Project 12 Rooms in 12 Months (alternate title: Get This $h!t Out of My House)

My best friend once told me, "Free your mind and the rest will follow."

Wait - that wasn't my bf, that was En Vogue.

Regardless (or as they say in the Nebraska, "irregardless" - which, by the way - has now officially become a word due to so many people misusing it. Kind of like the word ain't. Only worse. Because irregardless isn't just slang, it's a contradiction. Ummmmm...perhaps I should have punched the "tangent alert" button here).....

REGARDLESS! No offense to the ladies of En Vogue (or the Cornhusker state), but I think maybe they should have belted out, "Free the rest, and your mind will follow!"

Indeed, you can't pick up a magazine, turn on your tv or surf the interwebs without noticing at least "5 ways to: "declutter," "simplify," or "organize" something or other. I'll stop short of calling it a conspiracy, but clearly, Zen masters and hardcore capitalists alike have secretly aligned to

A) Help us rid our minds of overabundance.


2) Create a demand for high-salaried organizational experts, marketable D-I-Y "work zones" and overpriced containers (dammit, The Container Store, I wish I could quit you!).

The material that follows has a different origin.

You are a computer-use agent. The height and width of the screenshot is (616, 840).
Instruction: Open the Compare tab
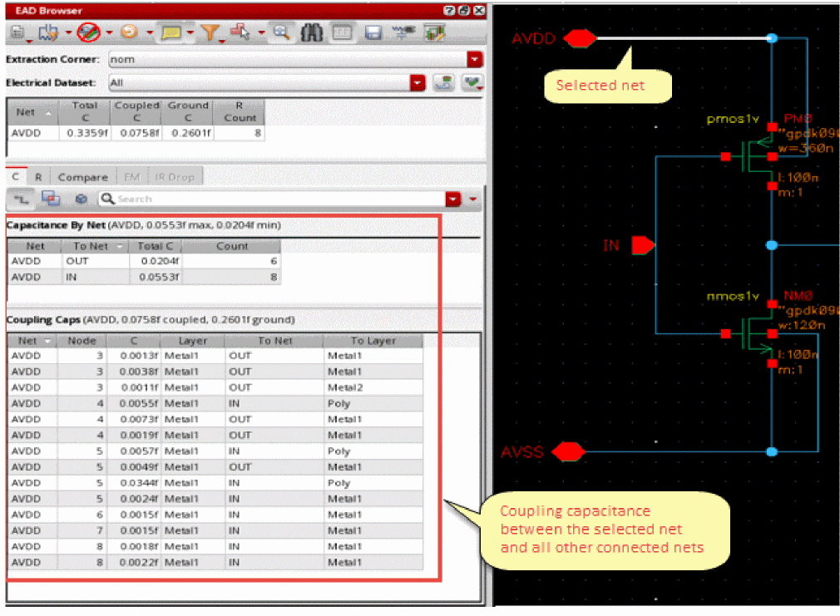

With spring cleaning season in full swing, it's game on. Woman's Day has the ladies lingering in the linen closet while Cosmo shares how to prioritize your prophylactics. Family command stations are all the rage in busy households. And apparently there's more than one way to tackle your shelving shortage.

So, I can go two ways on this. I can free my mind, and hope the rest follows (cut to me poolside in a lounger, Jackie O. sunglasses and a large-brimmed hat, holding a margarita); OR, I can buy into this self-improvement, motivational crap and pick a project, hoping freeing myself of material mayhem will induce a state of peaceful bliss.

Any chance I can get the margarita and bliss in the same scenario? Don't mind if I do!

Because I love a challenge...especially one in which I can be held accountable, then blow off, then revamp in order to make it look like it was working for me the whole time - I will make a vow:

I solelmnly swear, to make a conscious, viable effort to declutter, simplify, and organize EVERY ROOM IN MY HOUSE.

That's right. I'm designating 12 areas as "rooms," and will tackle one a month for the next year. I will scrutinize every last piece of paper and unmatched sock in order to purge my packrat tendencies. I'm not a hoarder, by any means. I have given away countless bags of clothes to friends and neighbors, as well as piled clothing, household goods and even furniture onto trucks making the rounds for charity. But alas, The import/export ratio is off. One might think with all the moving around we've done, that we would travel lightly and be done with useless things. In theory, yeah, but with moving comes baggage. Literally. We won't even go there.

The truth is, my mind is in need of major decluttering. Who doesn't feel more peaceful when things are neat and orderly around them? The "organized chaos" I've been living in for the last ten years (okay, twenty) isn't working for me anymore. I want to look at less and feel more. Ooh! That's good. It deserves it's own line.

I want to look at less and feel more.

That's my goal.

Project "12 ROOMS IN 12 MONTHS" begins April 1, 2010. Anyone care to join me? Misery loves compa-- I mean, strength in numbers!